Iraq lawmakers consolidate failure in factitious parliament
Iraq's fractious parliament met on Sunday and again failed to make any progress toward forming a new government, as militants gained ground north of Baghdad in a renewed drive.
World powers and Iraq's top Shiite cleric Grand Ayatollah Ali al-Sistani have piled pressure on MPs to put aside their differences, with the country facing a major jihadist-led onslaught that has overrun chunks of five provinces.
But acting parliament speaker Mahdi Hafez announced at Sunday's session that "no type of agreement was reached... between the various blocs", and the session was adjourned to Tuesday.
The latest stalemate came despite the announcement late Saturday of an agreement among Sunni Arab lawmakers on a candidate for speaker, a post traditionally held by the minority group that must be filled before the government formation process can progress.
A statement from parliament's United for Change Sunni grouping said Dr Salim al-Juburi had been selected, but went on to pledge not to accept incumbent premier Nuri al-Maliki for a third term.
Former parliament speaker Osama al-Nujaifi called on Sunday for a vote on Juburi, but Hafez rejected this, saying not all blocs were in agreement, despite there being more than enough MPs present to hold a vote.
The UN's Iraq envoy Nickolay Mladenov had warned that "failing to move forward on electing a new speaker, a new president and a new government risks plunging the country into chaos".
"It will only serve the interests of those who seek to divide the people of Iraq and destroy their chances for peace and prosperity."
Sunday's session was the second time parliament has completely failed to make progress, with a July 1 meeting breaking down when MPs traded barbs and enough failed to return after a break that the legislature was without a quorum.
As the highly paid parliamentarians continue to squabble, militants launched a renewed push, seizing two towns northeast of Baghdad, while major attacks west of the capital were stymied by security forces and allied tribesmen.
Militants attacked the town of Dhuluiyah, just 80 kilometres (50 miles) north of Baghdad, overrunning more than half of it and bombing three police stations, the local council headquarters, a court and a bridge, officials said.
Six people, among them four policemen, were killed.
Despite the need for a government to counter the militant offensive, prospects for a speedy resolution of seemingly intractable differences over key appointments and other issues appear dim.

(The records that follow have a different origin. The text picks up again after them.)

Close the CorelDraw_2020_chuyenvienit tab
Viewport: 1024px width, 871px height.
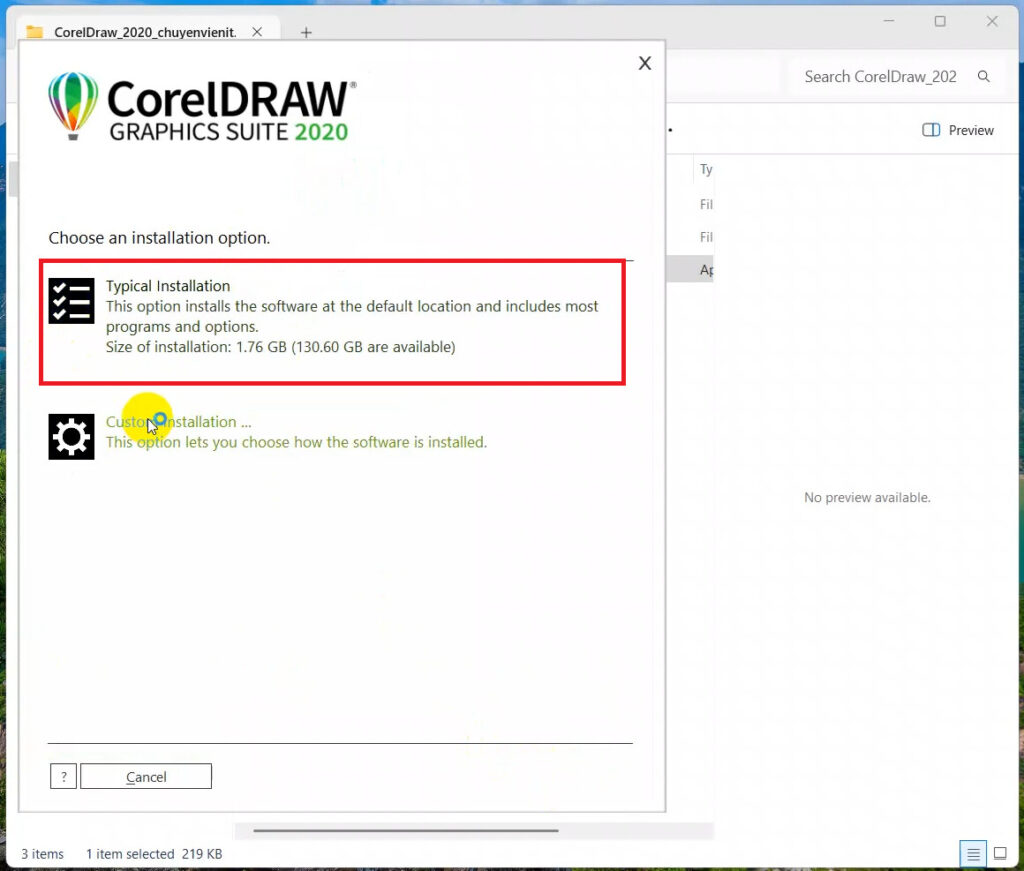coord(257,32)
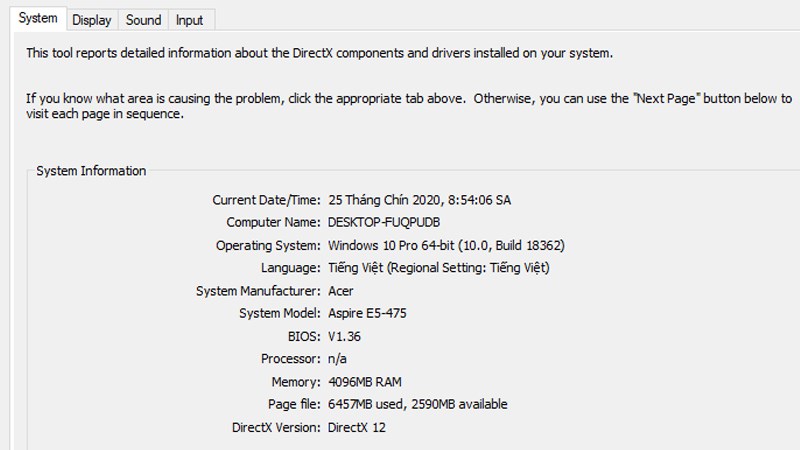Click the System Model value Aspire E5-475
The image size is (800, 450).
367,313
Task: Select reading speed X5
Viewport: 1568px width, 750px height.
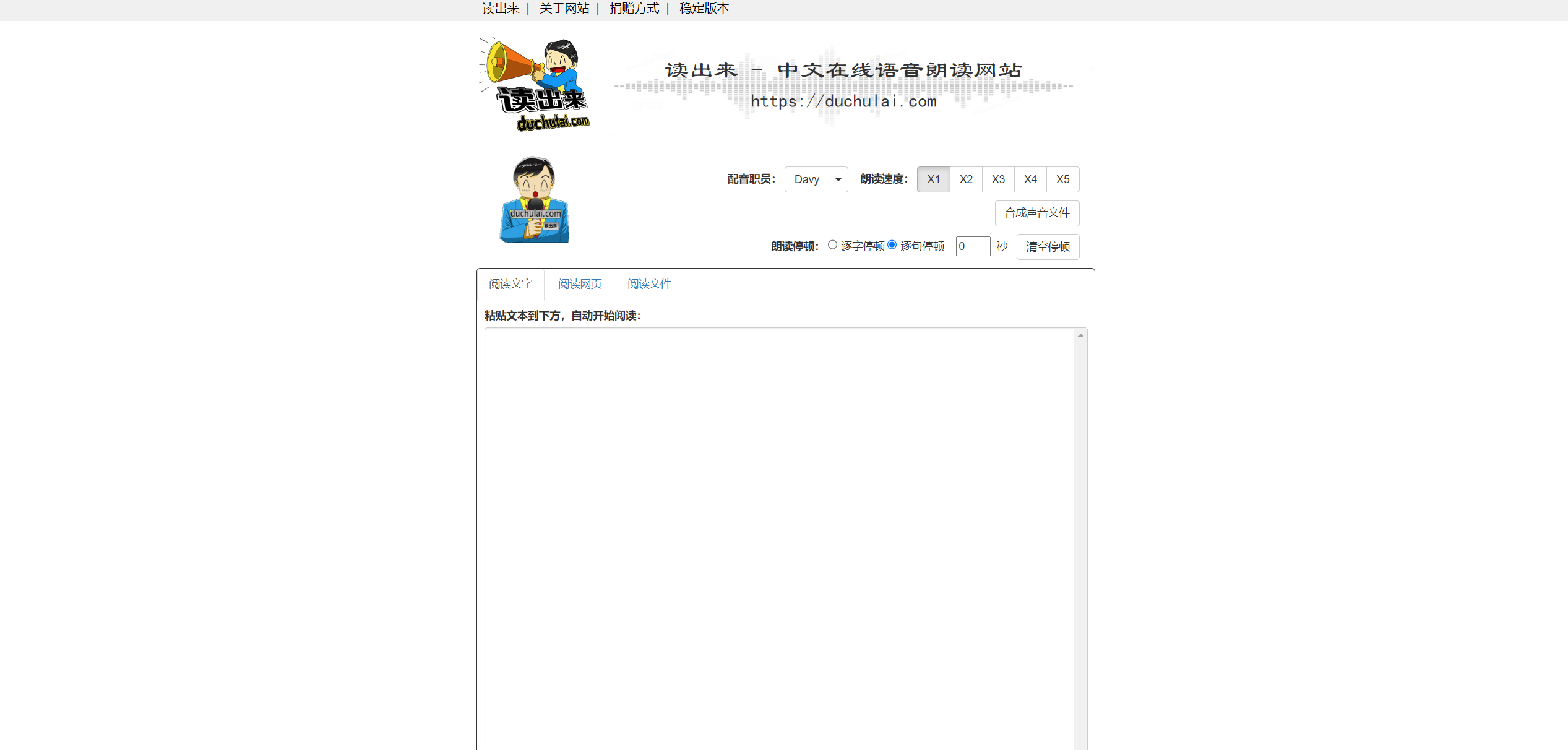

Ties between the Baghdad government and Iraq's autonomous Kurdish region have hit new lows, and Maliki has pledged to seek a third term despite some lawmakers insisting that he step aside.
On Friday, the Kurdish region's government claimed disputed northern oilfields, having earlier taken control of other contested areas abandoned by Iraqi forces last month as they fled a sweeping offensive led by jihadists from the Islamic State (IS) group.
Kurdish regional president Massud Barzani has also called for a vote on outright independence, further souring ties with the federal government.
Kurdish lawmaker Rizan Diler Mustafa said before Sunday's session that he thought it would "be the same as the previous one. I doubt the parties will reach agreement on the three nominees."
Under an unofficial agreement, the posts of speaker, president and prime minister are allotted to a Sunni Arab, Kurd and Shiite Arab respectively.
Maliki has accused the Kurds of exploiting the insurgent offensive and harbouring militants, while the Kurds say Baghdad is unfairly withholding their share of oil revenues and have called for him to step down.
Maliki, a Shiite Arab viewed by opponents as a divisive and sectarian leader, has no plans to do so, despite eroding political support and thinly veiled calls for change from Washington.
The 64-year-old premier and his coalition partners dominated the April elections, and there is no obvious consensus candidate to replace him.
In a sign of Washington's concern, Vice President Joe Biden Saturday spoke by phone with Barzani and Nujaifi about the need for "all Iraqi political forces" to work to form a new government as soon as possible, the White House said.
It is hoped a new more inclusive government will help drain resentment among Iraq's minority Sunni Arabs, which plays into the hands of militant groups.